Collected data:
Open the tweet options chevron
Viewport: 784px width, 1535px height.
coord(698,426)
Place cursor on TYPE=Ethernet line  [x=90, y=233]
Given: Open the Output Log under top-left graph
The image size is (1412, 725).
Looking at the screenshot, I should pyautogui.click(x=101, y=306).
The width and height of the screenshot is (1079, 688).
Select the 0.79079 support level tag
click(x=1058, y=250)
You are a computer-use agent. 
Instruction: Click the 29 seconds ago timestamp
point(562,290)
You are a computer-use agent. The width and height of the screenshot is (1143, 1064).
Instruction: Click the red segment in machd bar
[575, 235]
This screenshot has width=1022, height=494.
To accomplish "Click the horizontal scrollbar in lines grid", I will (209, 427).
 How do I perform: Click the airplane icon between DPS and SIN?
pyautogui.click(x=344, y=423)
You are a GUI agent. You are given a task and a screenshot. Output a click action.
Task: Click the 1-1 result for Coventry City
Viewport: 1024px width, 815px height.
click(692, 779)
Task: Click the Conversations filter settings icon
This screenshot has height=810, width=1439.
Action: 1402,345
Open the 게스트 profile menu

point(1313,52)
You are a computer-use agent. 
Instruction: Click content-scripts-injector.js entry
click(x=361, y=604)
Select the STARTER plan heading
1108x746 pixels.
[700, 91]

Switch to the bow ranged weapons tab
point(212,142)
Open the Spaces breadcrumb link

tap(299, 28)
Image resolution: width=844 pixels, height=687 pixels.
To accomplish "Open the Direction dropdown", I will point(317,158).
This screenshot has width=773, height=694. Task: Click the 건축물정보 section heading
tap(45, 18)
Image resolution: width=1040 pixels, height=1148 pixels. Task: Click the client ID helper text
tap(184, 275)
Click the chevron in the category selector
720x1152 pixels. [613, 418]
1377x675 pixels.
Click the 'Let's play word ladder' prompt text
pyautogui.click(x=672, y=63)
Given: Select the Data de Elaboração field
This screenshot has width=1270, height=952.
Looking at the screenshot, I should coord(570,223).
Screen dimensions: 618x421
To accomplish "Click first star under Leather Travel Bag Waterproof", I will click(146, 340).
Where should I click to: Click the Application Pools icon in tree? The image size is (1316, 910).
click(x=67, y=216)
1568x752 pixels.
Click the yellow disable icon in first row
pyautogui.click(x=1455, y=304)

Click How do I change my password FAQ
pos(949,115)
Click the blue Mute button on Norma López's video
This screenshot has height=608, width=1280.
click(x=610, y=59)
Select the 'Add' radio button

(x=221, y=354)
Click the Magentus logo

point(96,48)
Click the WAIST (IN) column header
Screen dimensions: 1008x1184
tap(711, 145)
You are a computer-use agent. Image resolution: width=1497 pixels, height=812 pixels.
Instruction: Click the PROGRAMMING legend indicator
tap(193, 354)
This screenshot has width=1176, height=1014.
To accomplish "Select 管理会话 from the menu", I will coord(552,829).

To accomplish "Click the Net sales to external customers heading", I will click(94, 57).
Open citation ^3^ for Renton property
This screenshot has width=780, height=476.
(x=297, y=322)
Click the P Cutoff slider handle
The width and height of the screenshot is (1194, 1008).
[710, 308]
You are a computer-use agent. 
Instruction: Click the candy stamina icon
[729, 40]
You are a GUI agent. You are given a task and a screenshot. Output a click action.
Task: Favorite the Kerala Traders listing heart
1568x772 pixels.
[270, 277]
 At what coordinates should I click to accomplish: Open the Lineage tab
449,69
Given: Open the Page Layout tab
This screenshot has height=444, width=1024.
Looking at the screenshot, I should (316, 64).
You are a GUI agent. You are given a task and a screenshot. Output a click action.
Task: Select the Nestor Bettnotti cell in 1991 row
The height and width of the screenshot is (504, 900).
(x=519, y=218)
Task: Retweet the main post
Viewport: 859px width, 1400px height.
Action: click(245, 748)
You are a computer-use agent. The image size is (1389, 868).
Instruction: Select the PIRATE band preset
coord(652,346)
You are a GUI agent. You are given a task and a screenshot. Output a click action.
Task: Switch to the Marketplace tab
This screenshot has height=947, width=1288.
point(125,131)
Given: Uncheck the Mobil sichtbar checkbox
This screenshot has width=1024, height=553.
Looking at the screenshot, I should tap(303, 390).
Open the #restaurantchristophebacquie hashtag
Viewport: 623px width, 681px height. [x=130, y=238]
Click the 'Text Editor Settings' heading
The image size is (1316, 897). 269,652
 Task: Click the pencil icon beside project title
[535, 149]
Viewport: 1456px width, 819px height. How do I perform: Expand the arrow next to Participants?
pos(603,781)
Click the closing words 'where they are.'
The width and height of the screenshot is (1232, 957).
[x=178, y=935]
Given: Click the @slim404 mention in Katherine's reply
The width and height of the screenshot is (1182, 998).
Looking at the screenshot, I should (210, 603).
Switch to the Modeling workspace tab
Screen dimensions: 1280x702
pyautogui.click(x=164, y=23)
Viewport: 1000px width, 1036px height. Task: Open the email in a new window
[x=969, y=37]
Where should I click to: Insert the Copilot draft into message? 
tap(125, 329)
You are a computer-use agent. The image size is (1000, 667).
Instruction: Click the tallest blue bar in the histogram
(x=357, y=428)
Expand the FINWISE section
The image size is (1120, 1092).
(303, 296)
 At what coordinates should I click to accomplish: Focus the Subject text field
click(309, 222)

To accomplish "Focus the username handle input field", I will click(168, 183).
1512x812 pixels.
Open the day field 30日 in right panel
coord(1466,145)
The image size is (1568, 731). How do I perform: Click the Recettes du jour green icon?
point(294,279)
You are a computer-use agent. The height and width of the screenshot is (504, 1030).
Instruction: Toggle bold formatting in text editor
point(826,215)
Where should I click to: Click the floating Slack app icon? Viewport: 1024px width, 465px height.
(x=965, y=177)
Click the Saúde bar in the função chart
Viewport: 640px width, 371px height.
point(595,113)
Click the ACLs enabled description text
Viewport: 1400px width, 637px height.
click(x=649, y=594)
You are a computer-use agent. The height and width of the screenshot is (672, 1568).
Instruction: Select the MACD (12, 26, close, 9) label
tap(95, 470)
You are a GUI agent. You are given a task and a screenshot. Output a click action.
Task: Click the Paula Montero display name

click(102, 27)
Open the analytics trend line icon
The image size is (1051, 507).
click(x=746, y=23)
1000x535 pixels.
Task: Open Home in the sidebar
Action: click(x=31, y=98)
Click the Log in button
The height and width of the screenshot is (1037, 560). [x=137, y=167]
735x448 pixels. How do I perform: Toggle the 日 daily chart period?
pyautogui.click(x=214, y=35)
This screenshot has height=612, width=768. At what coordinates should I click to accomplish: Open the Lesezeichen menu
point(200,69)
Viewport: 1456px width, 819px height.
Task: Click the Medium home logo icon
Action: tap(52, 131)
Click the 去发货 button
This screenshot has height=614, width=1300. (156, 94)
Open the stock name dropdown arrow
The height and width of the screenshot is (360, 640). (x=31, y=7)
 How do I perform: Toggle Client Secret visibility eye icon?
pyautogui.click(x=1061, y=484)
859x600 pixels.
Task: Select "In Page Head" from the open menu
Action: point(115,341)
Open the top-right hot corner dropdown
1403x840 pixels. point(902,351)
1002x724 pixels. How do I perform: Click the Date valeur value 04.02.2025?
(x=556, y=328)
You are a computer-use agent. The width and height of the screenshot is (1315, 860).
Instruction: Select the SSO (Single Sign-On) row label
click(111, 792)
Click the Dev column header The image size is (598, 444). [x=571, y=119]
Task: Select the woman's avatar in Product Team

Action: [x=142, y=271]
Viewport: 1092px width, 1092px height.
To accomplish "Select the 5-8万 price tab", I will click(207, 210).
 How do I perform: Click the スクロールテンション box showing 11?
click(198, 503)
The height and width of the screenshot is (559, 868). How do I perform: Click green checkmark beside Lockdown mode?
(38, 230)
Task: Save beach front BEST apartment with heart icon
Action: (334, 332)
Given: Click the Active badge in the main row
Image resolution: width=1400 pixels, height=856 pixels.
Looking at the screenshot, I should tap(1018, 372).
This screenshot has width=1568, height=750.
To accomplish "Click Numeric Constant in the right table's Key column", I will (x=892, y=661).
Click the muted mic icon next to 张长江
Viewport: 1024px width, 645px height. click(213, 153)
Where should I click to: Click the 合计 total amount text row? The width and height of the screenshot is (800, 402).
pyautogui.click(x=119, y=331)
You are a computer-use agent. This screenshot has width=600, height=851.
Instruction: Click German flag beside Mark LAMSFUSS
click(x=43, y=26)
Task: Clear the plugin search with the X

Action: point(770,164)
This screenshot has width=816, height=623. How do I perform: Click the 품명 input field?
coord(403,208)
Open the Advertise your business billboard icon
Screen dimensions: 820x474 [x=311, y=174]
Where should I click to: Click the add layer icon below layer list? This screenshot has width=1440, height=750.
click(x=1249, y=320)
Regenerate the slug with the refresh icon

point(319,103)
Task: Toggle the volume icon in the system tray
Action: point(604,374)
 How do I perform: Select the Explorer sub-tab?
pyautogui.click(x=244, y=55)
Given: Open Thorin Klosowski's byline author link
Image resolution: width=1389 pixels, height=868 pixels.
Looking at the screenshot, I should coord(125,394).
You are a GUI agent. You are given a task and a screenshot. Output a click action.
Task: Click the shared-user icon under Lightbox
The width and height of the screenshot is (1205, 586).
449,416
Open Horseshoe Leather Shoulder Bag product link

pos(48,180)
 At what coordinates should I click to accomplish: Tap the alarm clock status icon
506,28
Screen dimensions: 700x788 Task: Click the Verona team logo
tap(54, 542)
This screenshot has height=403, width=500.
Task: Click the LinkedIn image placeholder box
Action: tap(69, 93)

§ **Work request**: For each line in the entries that holds "handle", return that line.

§ **Task result**:
Click the P Cutoff slider handle
To accomplish "Focus the username handle input field", I will click(168, 183).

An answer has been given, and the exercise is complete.